[Source material Boundary: Start]

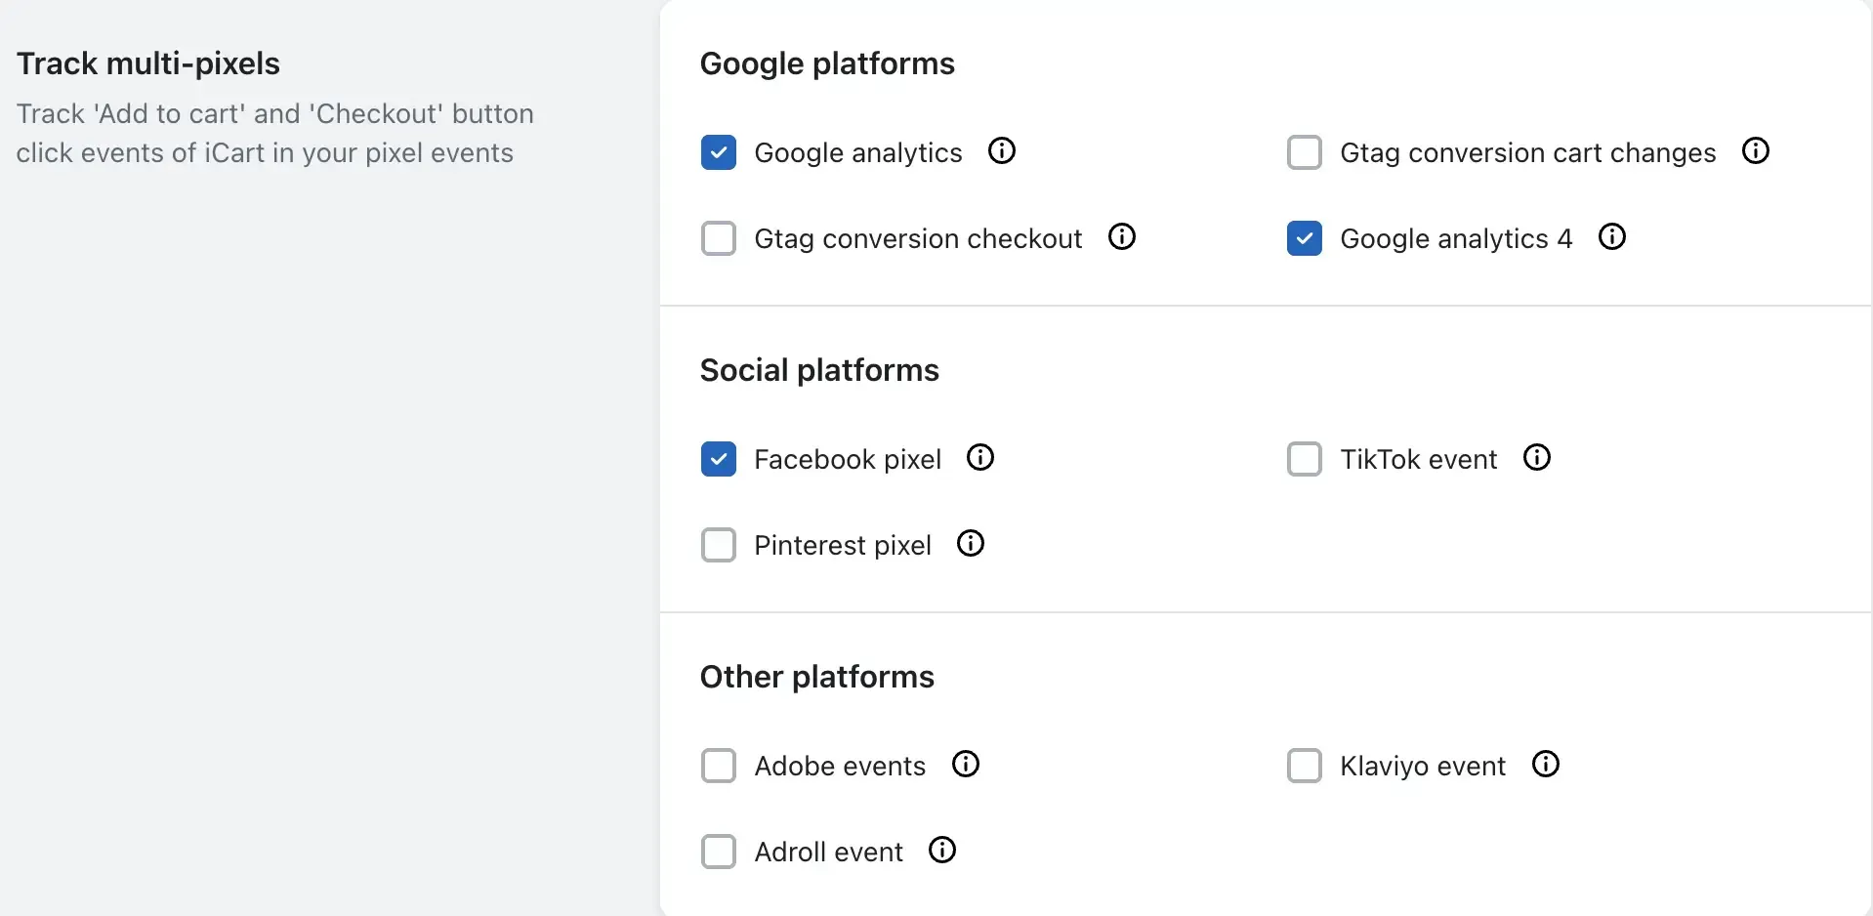The width and height of the screenshot is (1873, 916).
Task: Tick the Gtag conversion checkout checkbox
Action: (719, 238)
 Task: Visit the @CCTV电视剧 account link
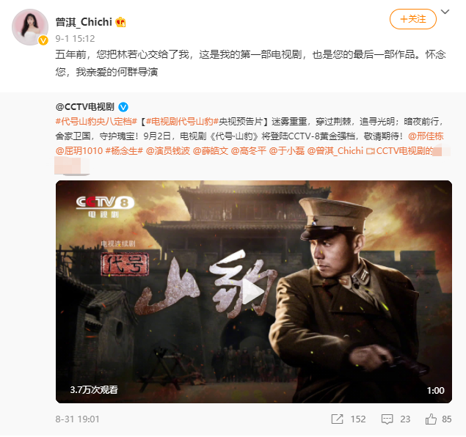point(84,107)
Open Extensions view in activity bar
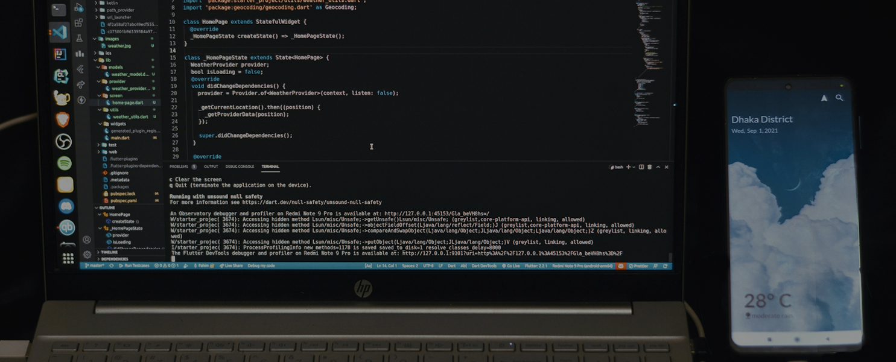The image size is (896, 362). pos(79,23)
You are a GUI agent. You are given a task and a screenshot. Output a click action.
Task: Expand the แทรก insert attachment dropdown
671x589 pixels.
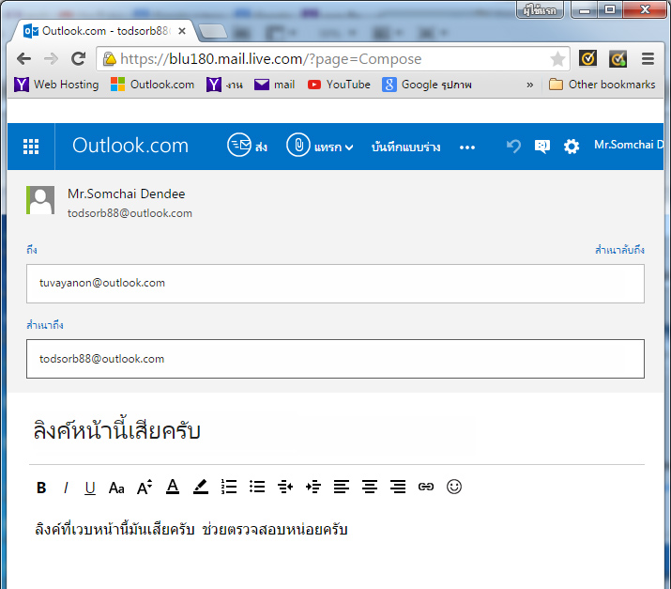[x=320, y=147]
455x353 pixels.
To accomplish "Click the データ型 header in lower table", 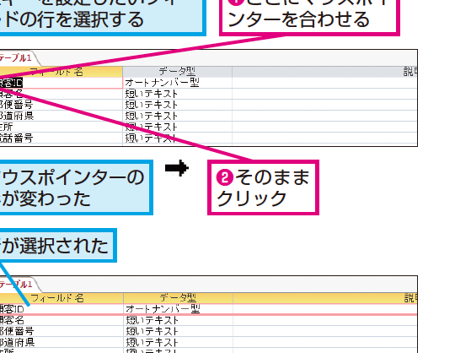I will point(178,298).

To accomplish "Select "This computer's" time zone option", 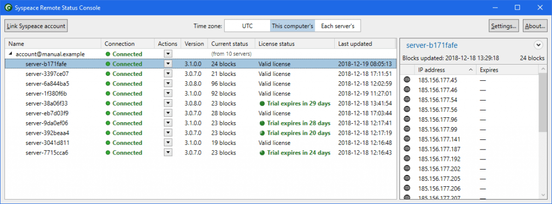I will pyautogui.click(x=293, y=26).
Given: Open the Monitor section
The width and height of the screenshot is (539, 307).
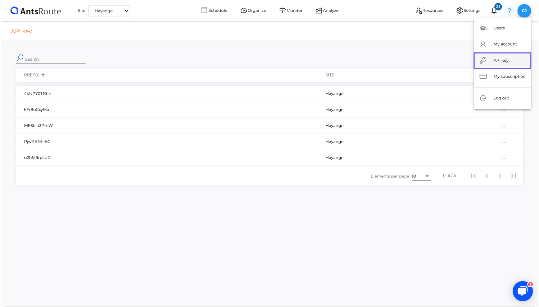Looking at the screenshot, I should (x=291, y=10).
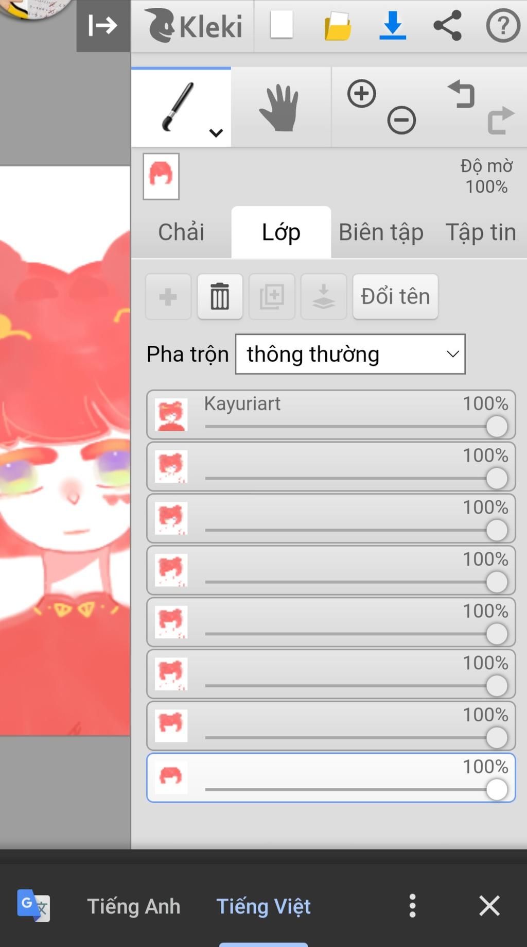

[Source material Boundary: End]

*Required work:* Copy exactly the lines from the one containing "Given: Open the Monitor section" to the end of the records, both included, and leave the pictures out.

*Solution for this exercise:*
Given: Open the Monitor section
The width and height of the screenshot is (539, 307).
Looking at the screenshot, I should (x=291, y=10).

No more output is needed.